Furthermore, MEMS devices are preferably fabricated together in a unified process with supporting integrated circuit (IC) devices on the same semiconductor substrate as an integrated silicon device, namely as an integrated MEMS. Advantageously, such integrated MEMS in a single chip solution not only greatly reduce the size, weight and power consumption but also enhance the performance of an application system when compared with the conventional construction which separates MEMS and supporting IC as different micro devices.
Fabrication of MEMS devices employs many of the same processing steps as the fabrication of IC. In particular, the formation of an MEMS device involves depositing and patterning thin films on a substrate, such as a silicon wafer, to produce complex micro devices. Solid state thin film materials commonly used include but not limited to silicon dioxide, silicon nitride, polycrystalline silicon (poly), amorphous silicon, aluminum, copper, refractory metals and their oxide or nitride compounds.
However, to achieve certain mechanical, optical or thermal functions of MEMS devices, it is necessary to spatially decouple selected micro structural elements in MEMS devices to form a gap or cavity between the decoupled and the rest. Such decoupling of micro structural elements in MEMS devices enables certain desired mechanical, thermal, chemical or optical functions as required.
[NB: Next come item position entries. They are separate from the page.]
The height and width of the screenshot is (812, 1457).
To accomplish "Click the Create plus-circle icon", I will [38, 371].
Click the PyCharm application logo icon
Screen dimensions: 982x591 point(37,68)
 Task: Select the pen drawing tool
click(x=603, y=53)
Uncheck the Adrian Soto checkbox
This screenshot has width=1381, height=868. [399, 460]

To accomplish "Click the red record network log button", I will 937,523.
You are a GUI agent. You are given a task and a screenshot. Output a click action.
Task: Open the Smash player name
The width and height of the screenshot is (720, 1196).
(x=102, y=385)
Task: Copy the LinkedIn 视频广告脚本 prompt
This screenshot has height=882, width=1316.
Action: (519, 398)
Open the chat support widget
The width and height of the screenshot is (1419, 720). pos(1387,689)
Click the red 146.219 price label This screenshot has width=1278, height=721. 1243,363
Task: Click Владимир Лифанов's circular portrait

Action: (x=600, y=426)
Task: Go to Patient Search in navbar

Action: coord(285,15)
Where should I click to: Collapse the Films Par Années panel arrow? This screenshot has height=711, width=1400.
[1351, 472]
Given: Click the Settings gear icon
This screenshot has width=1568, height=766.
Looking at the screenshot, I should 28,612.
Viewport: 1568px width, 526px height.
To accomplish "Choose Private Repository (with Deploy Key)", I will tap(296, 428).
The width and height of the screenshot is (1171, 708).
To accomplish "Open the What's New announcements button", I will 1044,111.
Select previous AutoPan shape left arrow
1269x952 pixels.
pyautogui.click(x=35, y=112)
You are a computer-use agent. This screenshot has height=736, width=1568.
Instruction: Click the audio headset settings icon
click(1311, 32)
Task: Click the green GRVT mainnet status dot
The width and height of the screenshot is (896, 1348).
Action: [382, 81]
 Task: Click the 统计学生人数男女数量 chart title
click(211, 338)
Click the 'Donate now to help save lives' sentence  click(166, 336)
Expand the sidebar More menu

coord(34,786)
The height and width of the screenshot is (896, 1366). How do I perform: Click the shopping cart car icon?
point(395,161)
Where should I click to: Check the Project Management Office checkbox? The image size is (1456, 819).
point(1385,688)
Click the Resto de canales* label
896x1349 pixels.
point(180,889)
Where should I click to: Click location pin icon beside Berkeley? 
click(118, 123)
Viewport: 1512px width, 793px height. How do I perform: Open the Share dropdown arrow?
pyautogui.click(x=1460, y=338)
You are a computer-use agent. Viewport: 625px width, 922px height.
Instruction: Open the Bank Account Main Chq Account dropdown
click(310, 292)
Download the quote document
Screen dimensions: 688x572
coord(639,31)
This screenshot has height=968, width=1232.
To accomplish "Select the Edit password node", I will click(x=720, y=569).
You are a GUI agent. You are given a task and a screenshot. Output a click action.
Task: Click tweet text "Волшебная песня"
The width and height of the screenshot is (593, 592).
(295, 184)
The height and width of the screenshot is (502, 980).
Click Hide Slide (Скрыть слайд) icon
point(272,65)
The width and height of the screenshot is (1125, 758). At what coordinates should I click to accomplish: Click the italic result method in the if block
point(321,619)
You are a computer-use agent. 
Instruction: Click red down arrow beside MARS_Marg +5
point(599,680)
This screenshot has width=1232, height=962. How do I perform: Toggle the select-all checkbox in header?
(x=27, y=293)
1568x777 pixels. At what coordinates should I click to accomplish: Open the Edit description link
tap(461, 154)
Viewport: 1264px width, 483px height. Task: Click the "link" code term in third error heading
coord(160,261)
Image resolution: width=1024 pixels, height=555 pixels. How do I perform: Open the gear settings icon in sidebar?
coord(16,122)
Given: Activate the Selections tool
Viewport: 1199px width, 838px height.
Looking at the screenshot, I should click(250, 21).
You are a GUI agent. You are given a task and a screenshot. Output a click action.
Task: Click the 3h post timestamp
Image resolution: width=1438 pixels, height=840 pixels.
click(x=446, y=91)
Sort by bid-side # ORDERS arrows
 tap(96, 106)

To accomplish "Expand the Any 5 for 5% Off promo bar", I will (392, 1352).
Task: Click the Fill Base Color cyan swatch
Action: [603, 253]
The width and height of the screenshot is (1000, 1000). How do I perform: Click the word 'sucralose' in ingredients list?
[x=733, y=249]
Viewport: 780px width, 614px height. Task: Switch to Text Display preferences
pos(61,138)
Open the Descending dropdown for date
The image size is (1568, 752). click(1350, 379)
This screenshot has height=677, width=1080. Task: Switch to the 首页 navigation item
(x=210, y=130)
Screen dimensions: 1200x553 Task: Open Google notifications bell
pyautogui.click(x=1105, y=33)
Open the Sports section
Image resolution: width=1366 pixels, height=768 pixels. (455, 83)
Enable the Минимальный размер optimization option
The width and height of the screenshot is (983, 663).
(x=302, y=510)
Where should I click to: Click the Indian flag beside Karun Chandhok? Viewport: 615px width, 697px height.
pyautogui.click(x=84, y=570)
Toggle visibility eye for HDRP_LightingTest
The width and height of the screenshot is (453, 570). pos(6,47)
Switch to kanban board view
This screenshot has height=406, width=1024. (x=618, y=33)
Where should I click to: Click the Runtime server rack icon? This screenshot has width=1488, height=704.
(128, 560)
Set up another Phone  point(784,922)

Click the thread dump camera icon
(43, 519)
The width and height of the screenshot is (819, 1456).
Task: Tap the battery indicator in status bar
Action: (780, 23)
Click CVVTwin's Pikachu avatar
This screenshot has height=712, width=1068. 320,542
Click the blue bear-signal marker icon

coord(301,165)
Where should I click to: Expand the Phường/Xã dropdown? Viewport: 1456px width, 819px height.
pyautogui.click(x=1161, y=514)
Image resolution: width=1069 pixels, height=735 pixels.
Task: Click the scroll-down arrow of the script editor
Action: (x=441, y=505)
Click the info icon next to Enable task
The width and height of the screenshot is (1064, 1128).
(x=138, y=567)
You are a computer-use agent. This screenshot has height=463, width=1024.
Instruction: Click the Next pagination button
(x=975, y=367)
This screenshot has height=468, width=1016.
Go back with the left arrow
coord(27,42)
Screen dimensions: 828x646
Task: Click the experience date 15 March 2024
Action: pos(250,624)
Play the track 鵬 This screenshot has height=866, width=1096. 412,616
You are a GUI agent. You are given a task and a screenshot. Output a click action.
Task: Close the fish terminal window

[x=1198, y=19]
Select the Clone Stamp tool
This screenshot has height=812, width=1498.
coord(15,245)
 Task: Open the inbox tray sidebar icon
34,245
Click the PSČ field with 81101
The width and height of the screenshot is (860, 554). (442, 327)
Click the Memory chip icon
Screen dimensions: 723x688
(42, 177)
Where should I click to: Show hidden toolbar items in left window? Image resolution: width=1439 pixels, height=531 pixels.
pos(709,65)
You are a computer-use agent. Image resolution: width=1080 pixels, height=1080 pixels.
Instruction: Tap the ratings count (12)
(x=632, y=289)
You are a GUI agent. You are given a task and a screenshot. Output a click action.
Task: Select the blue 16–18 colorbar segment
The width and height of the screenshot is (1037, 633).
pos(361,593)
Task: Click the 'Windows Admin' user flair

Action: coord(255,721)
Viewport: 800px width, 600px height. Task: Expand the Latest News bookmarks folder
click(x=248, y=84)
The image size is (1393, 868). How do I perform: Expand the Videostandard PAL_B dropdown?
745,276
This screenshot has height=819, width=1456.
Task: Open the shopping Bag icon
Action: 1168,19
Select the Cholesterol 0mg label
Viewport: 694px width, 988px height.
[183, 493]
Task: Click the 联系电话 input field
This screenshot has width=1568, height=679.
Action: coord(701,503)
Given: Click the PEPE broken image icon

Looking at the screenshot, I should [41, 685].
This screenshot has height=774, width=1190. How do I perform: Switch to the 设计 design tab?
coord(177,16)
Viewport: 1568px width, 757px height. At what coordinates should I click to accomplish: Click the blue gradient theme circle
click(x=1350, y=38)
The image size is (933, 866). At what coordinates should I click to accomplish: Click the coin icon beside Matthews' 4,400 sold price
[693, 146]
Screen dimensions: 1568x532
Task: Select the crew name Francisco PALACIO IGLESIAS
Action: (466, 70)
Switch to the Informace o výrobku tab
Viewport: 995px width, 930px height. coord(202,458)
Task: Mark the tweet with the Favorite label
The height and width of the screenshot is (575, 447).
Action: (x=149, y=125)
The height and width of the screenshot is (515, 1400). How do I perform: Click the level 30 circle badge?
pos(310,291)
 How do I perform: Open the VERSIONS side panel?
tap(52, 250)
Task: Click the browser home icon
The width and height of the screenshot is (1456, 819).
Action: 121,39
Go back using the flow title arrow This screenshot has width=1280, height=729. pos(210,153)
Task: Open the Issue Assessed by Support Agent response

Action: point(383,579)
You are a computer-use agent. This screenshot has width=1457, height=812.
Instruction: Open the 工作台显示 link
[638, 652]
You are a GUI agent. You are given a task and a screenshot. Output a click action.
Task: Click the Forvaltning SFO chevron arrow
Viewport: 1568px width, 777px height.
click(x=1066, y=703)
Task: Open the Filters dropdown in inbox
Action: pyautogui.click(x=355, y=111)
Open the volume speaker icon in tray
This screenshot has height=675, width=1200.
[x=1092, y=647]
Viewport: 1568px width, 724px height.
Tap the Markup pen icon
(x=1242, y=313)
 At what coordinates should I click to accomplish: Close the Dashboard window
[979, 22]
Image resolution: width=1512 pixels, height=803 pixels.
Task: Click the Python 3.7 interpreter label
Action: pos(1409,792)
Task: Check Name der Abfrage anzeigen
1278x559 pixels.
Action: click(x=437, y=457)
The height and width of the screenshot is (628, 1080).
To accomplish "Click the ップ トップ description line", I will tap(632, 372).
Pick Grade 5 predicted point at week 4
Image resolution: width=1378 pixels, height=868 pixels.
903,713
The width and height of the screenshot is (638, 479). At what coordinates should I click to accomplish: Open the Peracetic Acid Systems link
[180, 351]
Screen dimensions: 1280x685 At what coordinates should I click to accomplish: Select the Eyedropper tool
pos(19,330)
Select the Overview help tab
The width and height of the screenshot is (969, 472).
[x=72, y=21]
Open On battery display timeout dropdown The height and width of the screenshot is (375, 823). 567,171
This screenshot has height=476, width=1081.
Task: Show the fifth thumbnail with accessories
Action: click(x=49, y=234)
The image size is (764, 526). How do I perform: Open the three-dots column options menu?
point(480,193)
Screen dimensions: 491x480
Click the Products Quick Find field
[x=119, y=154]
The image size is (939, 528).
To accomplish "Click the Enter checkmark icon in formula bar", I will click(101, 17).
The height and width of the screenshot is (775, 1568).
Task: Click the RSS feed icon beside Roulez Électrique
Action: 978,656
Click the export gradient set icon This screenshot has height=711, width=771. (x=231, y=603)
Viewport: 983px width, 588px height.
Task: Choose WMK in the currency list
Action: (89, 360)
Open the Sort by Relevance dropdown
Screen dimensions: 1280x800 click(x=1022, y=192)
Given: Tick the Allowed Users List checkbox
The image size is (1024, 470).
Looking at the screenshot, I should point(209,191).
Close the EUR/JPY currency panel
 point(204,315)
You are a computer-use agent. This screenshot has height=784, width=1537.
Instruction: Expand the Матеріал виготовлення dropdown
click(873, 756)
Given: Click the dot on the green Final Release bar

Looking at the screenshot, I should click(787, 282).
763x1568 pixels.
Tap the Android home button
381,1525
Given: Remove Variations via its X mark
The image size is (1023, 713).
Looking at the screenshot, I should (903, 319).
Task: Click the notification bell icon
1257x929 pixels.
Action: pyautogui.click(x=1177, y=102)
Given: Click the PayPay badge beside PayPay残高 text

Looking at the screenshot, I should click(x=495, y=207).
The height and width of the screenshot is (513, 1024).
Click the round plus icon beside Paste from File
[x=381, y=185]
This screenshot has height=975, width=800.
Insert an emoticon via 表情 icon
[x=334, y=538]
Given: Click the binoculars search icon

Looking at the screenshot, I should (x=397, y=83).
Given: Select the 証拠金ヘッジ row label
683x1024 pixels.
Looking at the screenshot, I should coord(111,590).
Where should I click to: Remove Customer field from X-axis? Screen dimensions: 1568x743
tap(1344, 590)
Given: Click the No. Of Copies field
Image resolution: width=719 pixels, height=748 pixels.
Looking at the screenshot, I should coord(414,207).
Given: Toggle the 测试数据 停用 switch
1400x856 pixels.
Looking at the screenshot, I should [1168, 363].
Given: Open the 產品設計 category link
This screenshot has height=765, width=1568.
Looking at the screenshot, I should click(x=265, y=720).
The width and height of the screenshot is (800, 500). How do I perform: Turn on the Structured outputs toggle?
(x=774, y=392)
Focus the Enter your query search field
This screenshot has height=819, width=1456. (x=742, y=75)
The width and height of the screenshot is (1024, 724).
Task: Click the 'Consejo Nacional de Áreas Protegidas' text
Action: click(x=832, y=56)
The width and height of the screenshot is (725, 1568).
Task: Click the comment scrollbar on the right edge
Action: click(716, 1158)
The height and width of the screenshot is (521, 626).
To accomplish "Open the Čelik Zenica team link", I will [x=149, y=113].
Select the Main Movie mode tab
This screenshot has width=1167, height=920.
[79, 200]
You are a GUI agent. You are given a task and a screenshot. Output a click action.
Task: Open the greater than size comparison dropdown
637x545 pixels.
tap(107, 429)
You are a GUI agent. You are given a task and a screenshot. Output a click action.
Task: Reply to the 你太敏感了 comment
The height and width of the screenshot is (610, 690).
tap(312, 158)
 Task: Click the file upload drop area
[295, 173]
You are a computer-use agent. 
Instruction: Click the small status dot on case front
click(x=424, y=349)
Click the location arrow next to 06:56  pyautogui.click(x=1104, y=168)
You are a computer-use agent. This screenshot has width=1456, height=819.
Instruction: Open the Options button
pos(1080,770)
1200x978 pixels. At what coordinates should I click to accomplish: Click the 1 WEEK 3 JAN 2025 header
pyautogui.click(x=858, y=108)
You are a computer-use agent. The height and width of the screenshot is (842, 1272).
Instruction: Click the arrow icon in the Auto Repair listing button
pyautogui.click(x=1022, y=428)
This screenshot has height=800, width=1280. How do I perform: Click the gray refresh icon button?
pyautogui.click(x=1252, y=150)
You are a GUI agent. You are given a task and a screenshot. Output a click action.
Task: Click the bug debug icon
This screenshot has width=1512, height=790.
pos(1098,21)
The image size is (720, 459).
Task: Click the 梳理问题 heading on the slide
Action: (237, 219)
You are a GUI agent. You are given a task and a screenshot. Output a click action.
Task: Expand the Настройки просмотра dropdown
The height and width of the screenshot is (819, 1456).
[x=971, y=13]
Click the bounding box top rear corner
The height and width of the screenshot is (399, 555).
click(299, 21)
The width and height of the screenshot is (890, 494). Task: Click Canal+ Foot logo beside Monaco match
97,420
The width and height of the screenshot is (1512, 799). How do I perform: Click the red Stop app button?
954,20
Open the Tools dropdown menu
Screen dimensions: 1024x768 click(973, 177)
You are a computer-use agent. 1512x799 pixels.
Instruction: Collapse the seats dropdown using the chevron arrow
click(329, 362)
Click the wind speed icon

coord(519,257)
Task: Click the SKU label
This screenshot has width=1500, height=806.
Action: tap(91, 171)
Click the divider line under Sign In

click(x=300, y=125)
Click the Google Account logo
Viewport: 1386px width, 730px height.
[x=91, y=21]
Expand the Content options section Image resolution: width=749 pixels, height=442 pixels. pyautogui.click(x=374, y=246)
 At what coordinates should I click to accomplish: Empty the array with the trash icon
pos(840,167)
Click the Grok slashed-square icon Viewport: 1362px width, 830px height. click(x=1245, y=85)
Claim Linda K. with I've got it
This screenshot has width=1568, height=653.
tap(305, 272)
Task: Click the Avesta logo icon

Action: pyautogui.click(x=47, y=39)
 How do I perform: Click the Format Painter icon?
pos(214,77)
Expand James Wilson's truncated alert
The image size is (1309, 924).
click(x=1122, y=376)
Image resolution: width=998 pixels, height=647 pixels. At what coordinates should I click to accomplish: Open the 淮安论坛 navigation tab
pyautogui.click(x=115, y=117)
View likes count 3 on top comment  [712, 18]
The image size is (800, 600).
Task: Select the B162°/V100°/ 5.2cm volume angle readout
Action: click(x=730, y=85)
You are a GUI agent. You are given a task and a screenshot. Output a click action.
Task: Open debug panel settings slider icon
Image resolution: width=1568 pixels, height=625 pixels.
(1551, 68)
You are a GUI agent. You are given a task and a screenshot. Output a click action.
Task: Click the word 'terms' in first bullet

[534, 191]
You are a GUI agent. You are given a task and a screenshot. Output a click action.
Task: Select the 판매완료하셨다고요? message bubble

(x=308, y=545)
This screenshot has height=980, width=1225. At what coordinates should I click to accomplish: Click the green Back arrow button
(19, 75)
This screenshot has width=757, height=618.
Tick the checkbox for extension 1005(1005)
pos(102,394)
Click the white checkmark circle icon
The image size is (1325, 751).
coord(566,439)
For example, a number of MEMS motion sensors contain two or more micro structural elements which are spatially separated but could move relatively to each other.
In many MEMS devices, cavities and suspended structural elements under encapsulation, in vacuum or filled with selective gases, are necessities to be fabricated only through a wafer-level micro machining process. One of the most widely used approaches to form a gap or cavity and thus to suspend the structural elements in an MEMS device involves selective etching a solid sacrificial layer or element. This sacrificial layer is first formed before the structural element and then as the underline physical supporting base, enables deposition and patterning of the structural element. After depositing the sacrificial layer and forming the structural element, photolithographic masking, patterning and etching steps are employed to remove the sacrificial layer, completely or at least partially.
Eventually, no matter at which later stages during the whole fabrication process of such MEMS devices, the sacrificial layer is selectively removed, either completely or at least partially, to release the structural element. And finally, the structural element needs to be enclosed in a cavity or encapsulated, either in vacuum or filled with selective gases, in a typical MEMS packaging process.
Scheme of fabricating the structural element formation while removing the sacrificial layer as well as encapsulating the structural element are core to the thin film based MEMS fabrication. It is extremely desirable that such schemes are substantially compatible to typical CMOS wafer fabrication processes, using the available thin film materials and their deposition and patterning process methods on standard CMOS thin film equipment and process line. This is where the prior art to date fails to address successfully.